On learning that I lived in China for many years, new acquaintances frequently feel the need to share their own experience on business trips or vacations. “Our guide was amazing!” they exclaim so often that it has become a standing joke. “She took us to this village in an area where tourists never go. We were the first white people/foreigners/westerners they had ever seen!”
This compelling desire to have others believe that you have been the first foreigner a Chinese person has ever seen is known as Marco Polo syndrome.
“There were practically no other foreigners to be seen there,” Trudeau writes of his trip to China with his father in 1990. And of the 2006 trip—the subject of the book—he writes while describing a neighbourhood of Guangzhou, a major city with a large foreign population, “foreigners might occasionally enter during the day, and perhaps it’s not unheard of that a white is seen walking the streets at night.”
A common side effect of Marco Polo syndrome is disdain for other foreigners in China, like the men Trudeau spots in a Shanghai bar. “The newly arrived foreigners mix with those long marooned in Shanghai, the club’s regulars never numerous but always present.

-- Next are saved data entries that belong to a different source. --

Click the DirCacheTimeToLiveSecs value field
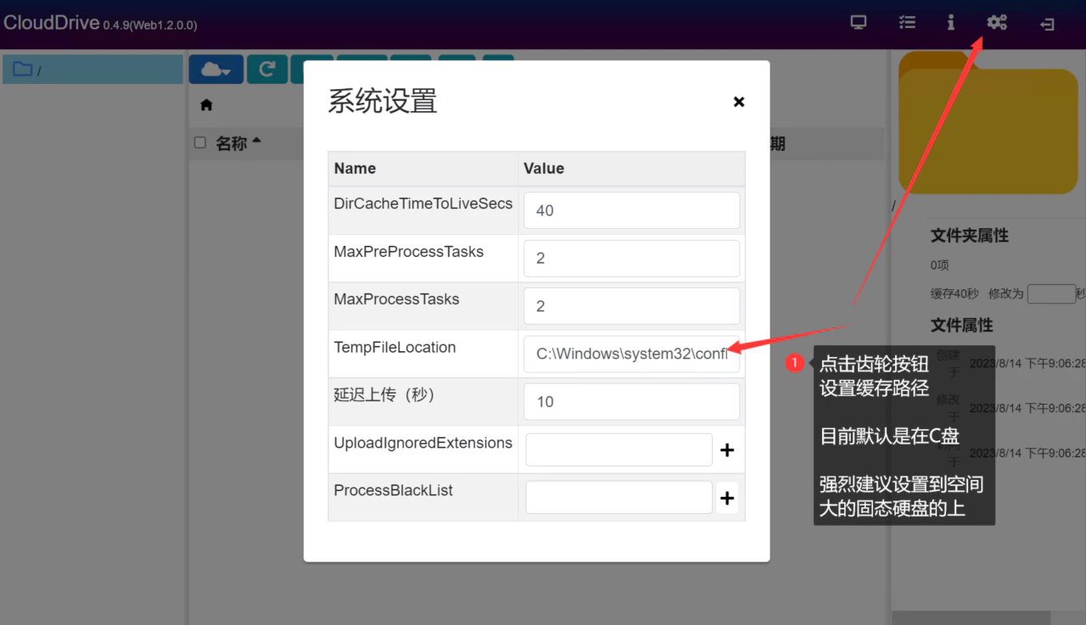1086x625 pixels. (x=631, y=210)
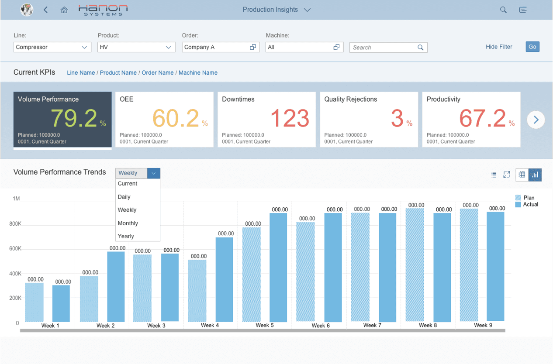Go to home via the house icon
This screenshot has height=364, width=553.
tap(64, 10)
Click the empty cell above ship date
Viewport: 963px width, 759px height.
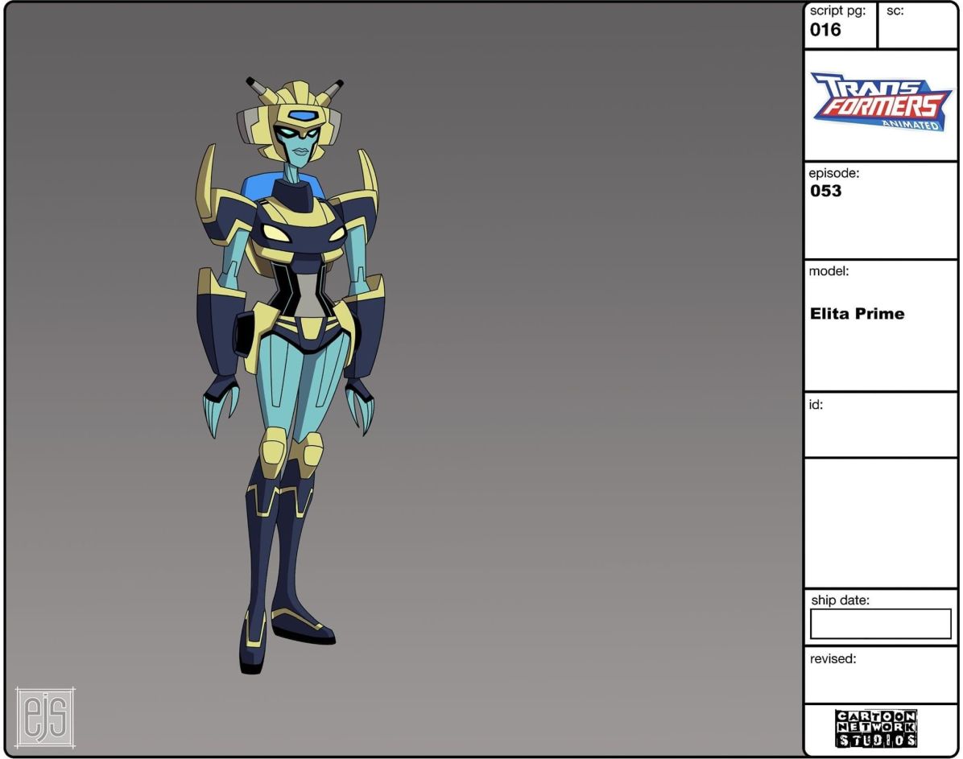point(881,523)
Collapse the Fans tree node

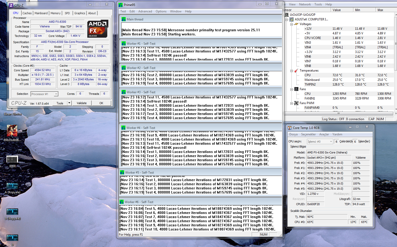pyautogui.click(x=291, y=89)
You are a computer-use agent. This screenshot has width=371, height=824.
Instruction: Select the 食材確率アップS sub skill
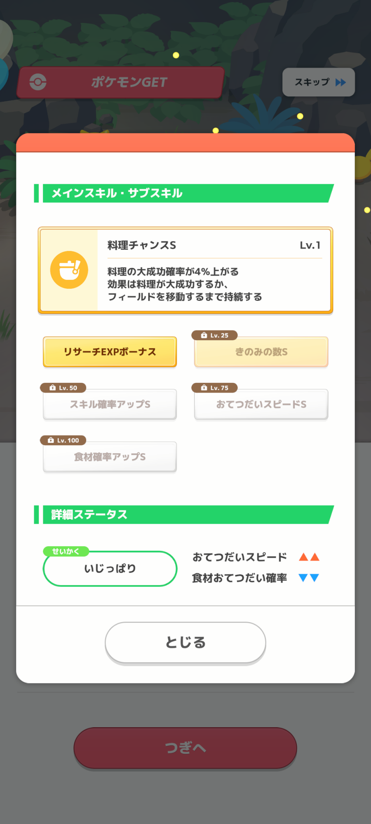pyautogui.click(x=110, y=457)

They come searching perhaps for the company of fellow foreigners of any sort. They’re men with tanned and grim faces, old boys with airs of repressed desperation, with a need to remember—or forget.”
This kind of overblown writing makes much of the book heavy going. Describing a group of guys having a beer as if they were grizzled veterans of the French Foreign Legion in a Saharan foxhole does not make them any more interesting.
A book about “dynamic changes taking place in China right now” would be valuable. A book about how Alexandre Trudeau felt during a short trip a decade ago is less so. It is the print equivalent of a fading selfie.
During a boat ride on the Yangtze, Trudeau became depressed.
The outside world grows distant and the journey stands in for life itself. As we move monotonously forward, the metaphor becomes real and the passage takes on the feeling of philosophical inevitability. Because I am no captain of the ship and play no part in piloting us down the river, because I am but a passive subject of the passage, a slight existential panic sets in: that life’s not just fleeting, but empty. That I’m wasting away, steadily proceeding toward death.
Reading this on page 117, contemplating gloomily the 172 more pages still to read, I knew exactly how he felt.